So this particular point is completely irrelevant ;)
As a kernel developer ... Android is about as far away
as any other embedded proprietary Linux-based device.
You've got to give some concrete facts here, as this is too vague.
You can use a donkey to almost the same chores as a horse, you can even mate a donkey with a horse.
I'm not going to play the semantics game, I'm relying on the reader to not be dense.
You've got to give some concrete facts here, as this is too vague.
OK, to give an example of a problem of similar scope, the first thing that has to be done is root the phone. Luckily, we have a canonical equivalent to bypassing the digital signed software -- Tivo. Tivo was basically the same deal. In order to load your nonsigned code into the firmware of the device, one first needed to find a security hole and exploit it. From there one would have to recreate the necessary drivers and such. This would essentially be equivalent to the effort to reverse engineer the Broadcom wireless drivers, which is still not complete (partially because I think they recently announced their intention to release at least some source code).
An example of a device which directly contradicts davidw's statement that Android is the most free smartphone is the Nokia N900. The development work needed to customize the N900 is a fraction of that of the Android platform.
> davidw's statement that Android is the most free smartphone
davidw didn't say that. What I said is that overall, I think Android is our best bet for something that's free, but also "matters". OpenMoko is quite free, for instance, but doesn't really matter - no one will ever use it. I honestly don't have a good idea about what's in MeeGo, how free it is, how much it's possible to tweak the installation on the phone, and so on.
> I'm not going to play the semantics game, I'm relying on the reader to not be dense.
You are the one who brought the zoo into it. The rest of us were talking about mobile phone software.
Also, in terms of their DNA, a donkey is far closer to a horse than a manatee is, if you really want to get into comparisons of animals...
Both you and bad_user are completely missing the point. The idea is that "openness" is not a universal. The statement 'X is more open than Y' does not hold unless you define open. I agree that your definition of open does indeed categorize Android as more 'open' than some competitors.

# # # # #

- _REQUIRED TASKS_
1. Name every animal mentioned in the discussion about how open Android is.
2. Continue the discussion about how open Android is, picking up right after its last sentence.

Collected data
# # # # #

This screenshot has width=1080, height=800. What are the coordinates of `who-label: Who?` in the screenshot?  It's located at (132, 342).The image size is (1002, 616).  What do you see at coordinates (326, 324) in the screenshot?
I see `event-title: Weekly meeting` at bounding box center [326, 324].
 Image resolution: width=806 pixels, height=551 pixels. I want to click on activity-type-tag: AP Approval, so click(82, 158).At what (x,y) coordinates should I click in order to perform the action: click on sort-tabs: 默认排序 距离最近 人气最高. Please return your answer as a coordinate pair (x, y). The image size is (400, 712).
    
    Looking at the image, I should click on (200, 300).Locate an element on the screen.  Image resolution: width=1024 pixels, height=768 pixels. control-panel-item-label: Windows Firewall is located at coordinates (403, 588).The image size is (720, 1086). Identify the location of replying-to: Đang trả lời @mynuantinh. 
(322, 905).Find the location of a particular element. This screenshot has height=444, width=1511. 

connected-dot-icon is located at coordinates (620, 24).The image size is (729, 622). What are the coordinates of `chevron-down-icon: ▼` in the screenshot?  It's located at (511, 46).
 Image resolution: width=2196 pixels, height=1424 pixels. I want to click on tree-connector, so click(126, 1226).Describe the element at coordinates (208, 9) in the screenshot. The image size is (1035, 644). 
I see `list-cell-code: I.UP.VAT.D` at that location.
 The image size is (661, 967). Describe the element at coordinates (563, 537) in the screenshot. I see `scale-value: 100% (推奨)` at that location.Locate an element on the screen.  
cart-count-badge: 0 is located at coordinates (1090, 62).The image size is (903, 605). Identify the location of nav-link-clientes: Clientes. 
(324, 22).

# # # # #

- _OUTPUTS BY TASK_
1. donkey, horse, manatee

2.
However, the notion that you can simply say that Android is more open than the iPhone, universally, is simply untrue. I'm attempting to promote a semblance of formal statement here, wherein the parties actually state their axioms as opposed to making otherwise semantically meaningless statements like 'Android is more open than iPhone'.
Where can I download the source code for the iPhone's UI?
Does iPhone have anything like Android's intents that allows me to plug my own stuff in?
Can I install my own applications on my own damn phone without paying Apple?
There may be some metric where iPhone is more open than Android, but I can't think of it.
There are plenty of nice things to be said about the iPhone: it really changed the phone game, it's beautiful, well designed, and so on. But 'open' and 'free' aren't really words I'd associate with it.
Completely irrelevant. If I say a donkey is not a horse and you then say "Yes, but it's closer than a manatee!" the donkey doesn't suddenly become a horse. Successfulness also really has no relevance to whether or not it's free.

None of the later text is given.